It is not likely that the 2012 election will be the terrain of the bold, although President Obama’s proposal for tax increases on the wealthy is a step in the right direction. At this point, the festering pain in suburbia may not translate into suburban support for increased public revenues and spending. But as suburbs redefine themselves to grapple with the reality of poverty in their midst, public solutions will likely find growing appeal in places whose voters have historically favored fiscal conservatism.
Generally speaking, the suburban voter of the past has tended to vote Republican in national elections. The new suburban poverty may well remake those politics. A recent survey by the National Center for Suburban Studies found that 59 percent of suburbanites, while skeptical of Obama’s performance and deeply dissatisfied with their personal economic circumstances, favored raising taxes on the wealthy. Obama’s recent pledges to build a “fairer” nation and to level the playing field in favor of poor and middling Americans may resonate with struggling suburban residents.
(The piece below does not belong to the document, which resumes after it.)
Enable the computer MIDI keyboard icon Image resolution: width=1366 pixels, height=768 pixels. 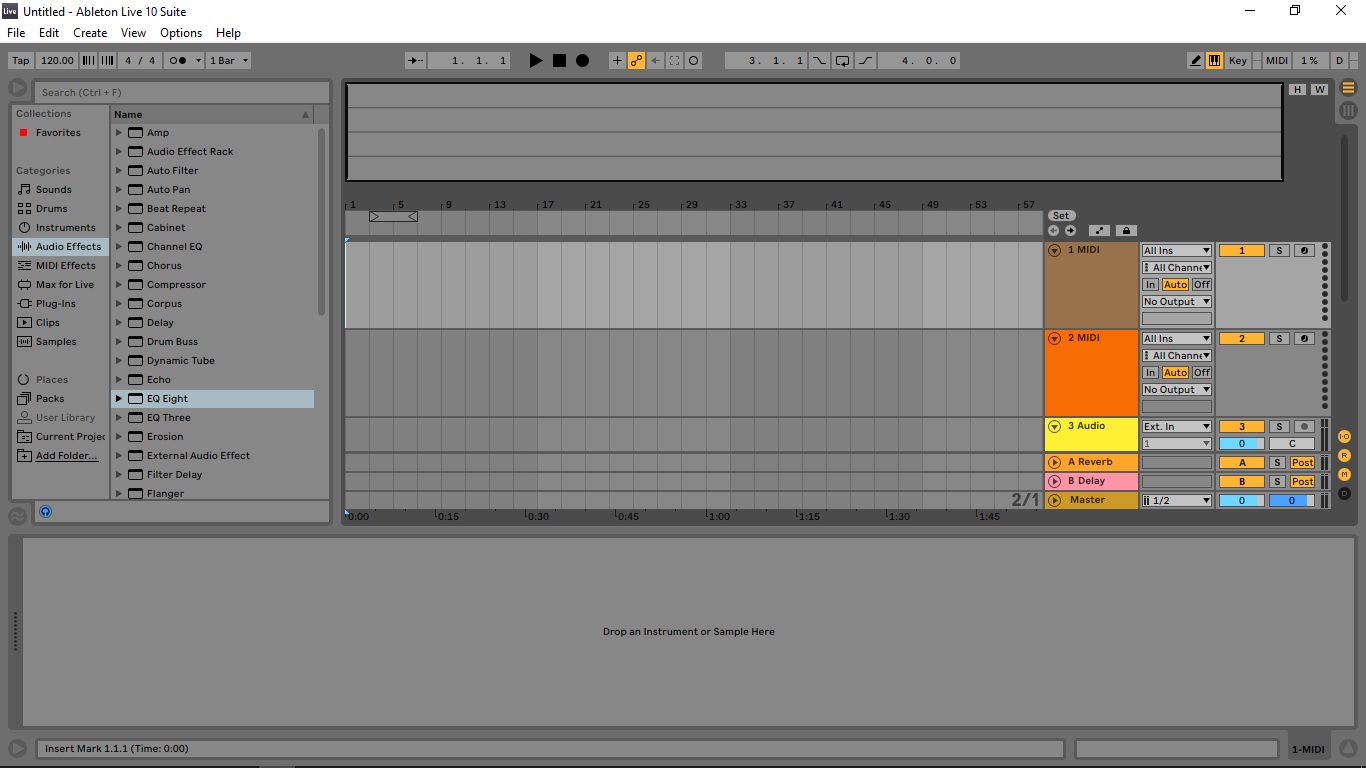(x=1214, y=61)
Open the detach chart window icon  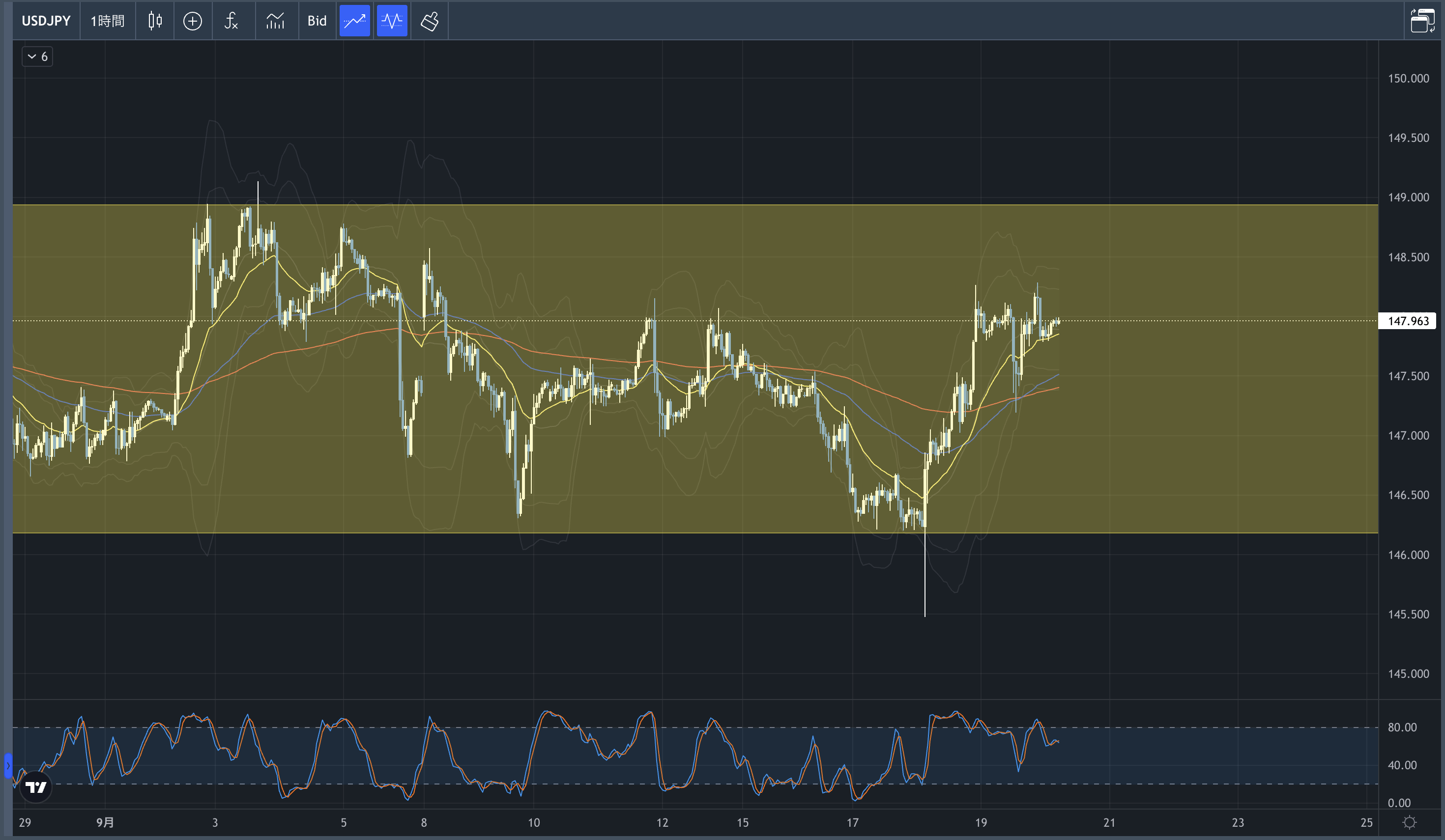1422,21
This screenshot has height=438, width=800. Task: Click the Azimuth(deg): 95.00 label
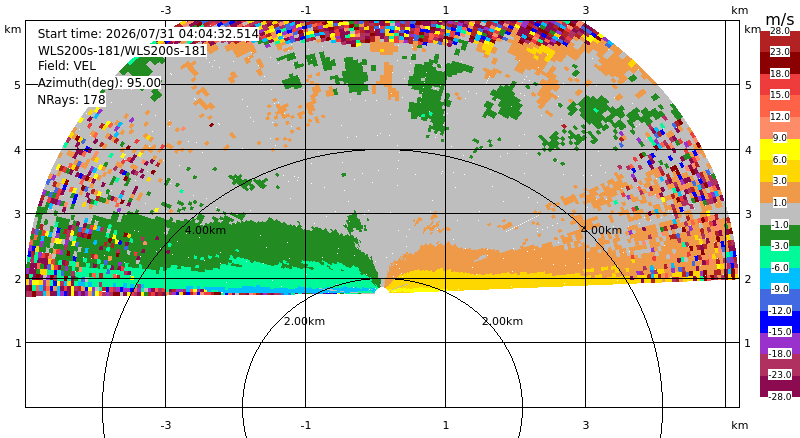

The new poverty may well loosen the suburbs’ historic ties to the Republican Party with its emphasis on individualist solutions. Looking toward the future, the new suburban poverty should sound an alarm bell that the suburban “way of life” itself may be better suited to an era now past. It suggests that we should rethink public policies that have long favored homeowners and decentralized living.
Though politically difficult, in the long term public policy should seek to reshape the national landscape to prioritize denser forms of living. Many metropolitan centers, from New York to Atlanta to San Francisco, have fared better in this downturn. This may hold the key to future economic growth. We should take the opportunity afforded by our new consciousness of suburban poverty and push policy makers to encourage the efficient use of sustainable energy, better integration of public and private transportation, and to offer alternatives to home ownership as the signal achievement of the American way of life by taking the dramatic and long overdue step of abolishing the federal mortgage interest deduction. The American dream of suburban domestic bliss has been fostered by sixty years of public policy; a new American dream of sustainable community and solidarity in urban life is also within reach, if public policy once again lends a hand.
Lisa McGirr is a professor of history at Harvard and the author of “Suburban Warriors: The Origins of the New American Right.”
An earlier version of this article misspelled the name of a town in Illinois; it is Glen Ellyn, not Glen Allyn.